C'est la pleine floraison (1), (2), (3), (4) et (5)

20 septembre 2009

Deux artistes révolutionnaires

"Diego et Frida" de Jean-Marie Gustave Le Clézio41JXQAJGZYL__SL160_AA115_
3 ½ étoiles

Gallimard/Folio, 1997, 309 pages, isbn 2070389448

Les fidèles lecteurs de Jean-Marie Gustave Le Clézio le savent bien – depuis "Le rêve mexicain ou la pensée interrompue", "Ailleurs", "Révolutions" ou plus récemment "Ourania" -, le Mexique fait partie des lieux chers à son coeur, et les paysages, l'histoire et la culture de ce pays lui ont inspiré quelques pages magnifiques. Il n'y a donc rien de surprenant à ce que l'écrivain français se soit penché sur deux des figures les plus marquantes de la création artistique du XXème siècle au Mexique. Par contre, ce qui m'a bel et bien surprise, c'est l'approche qu'il a choisie: étonnamment sage, distante, par moment convenue et finalement un peu froide.

J'aurais aimé trouver sous la plume de Le Clézio davantage d'empathie, de passion, de feu, bref de vie.
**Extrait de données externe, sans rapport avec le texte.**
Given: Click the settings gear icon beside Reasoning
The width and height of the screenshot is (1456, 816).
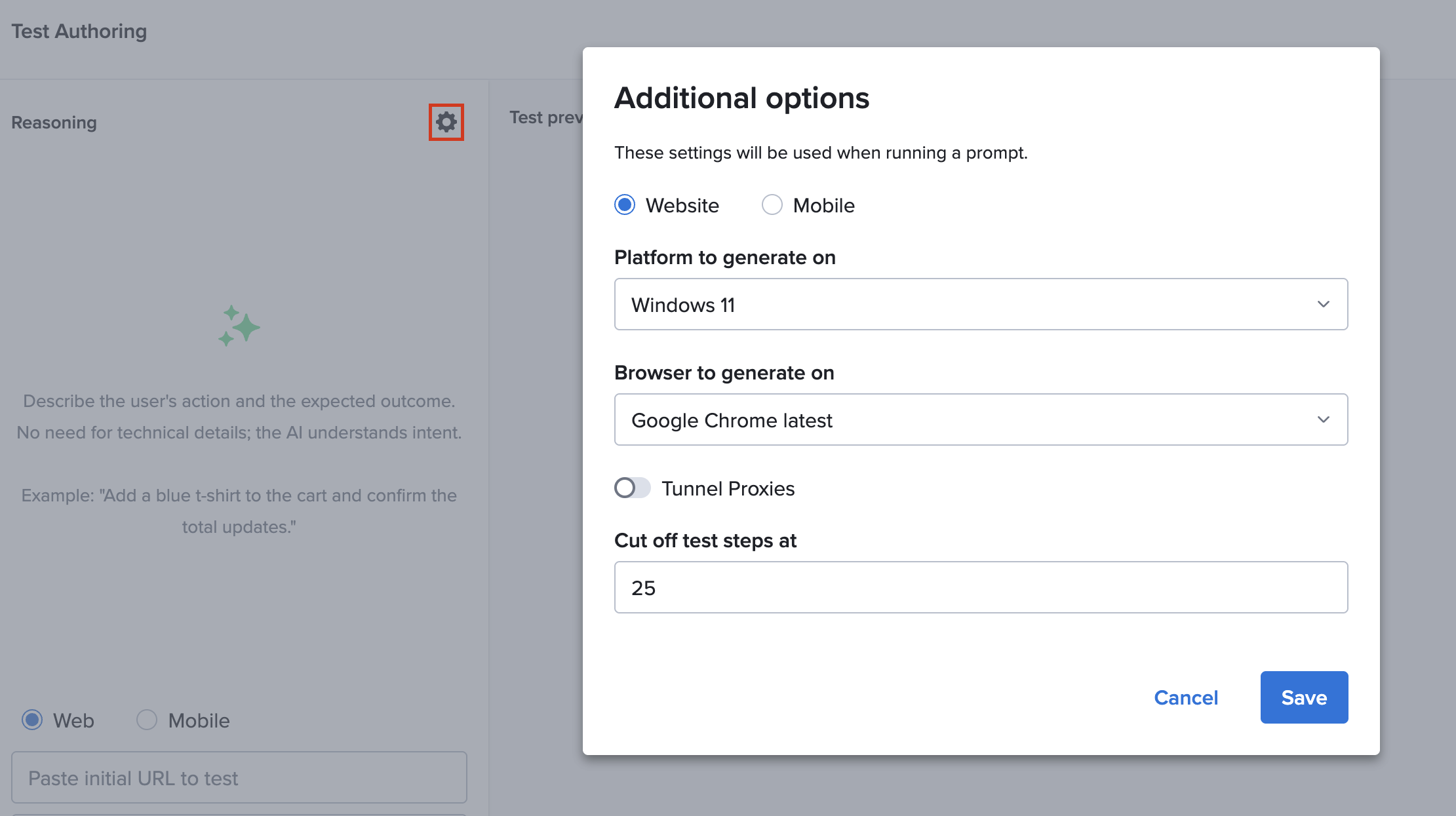Looking at the screenshot, I should (x=446, y=122).
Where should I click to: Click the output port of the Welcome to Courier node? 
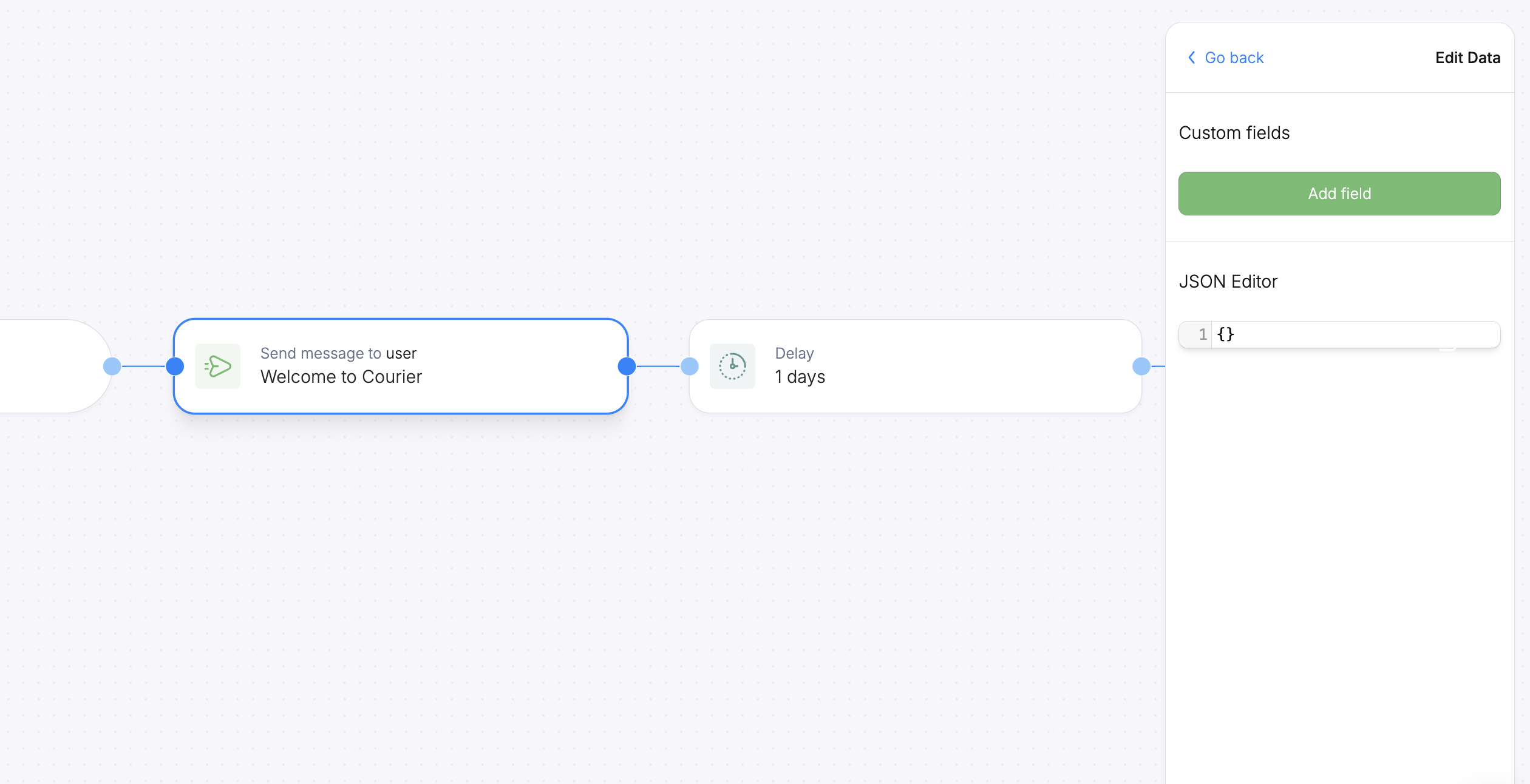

Et les quelques pages qu'Antoni Casas Ros a consacrées à Frida Kahlo, dans son recueil de nouvelles "Mort au romantisme" sonnent bien plus juste à mes oreilles, et éclairent bien mieux la personnalité tourmentée de cette artiste et ses relations tempétueuses avec son enfant terrible de mari que les trois cents pages de "Diego et Frida".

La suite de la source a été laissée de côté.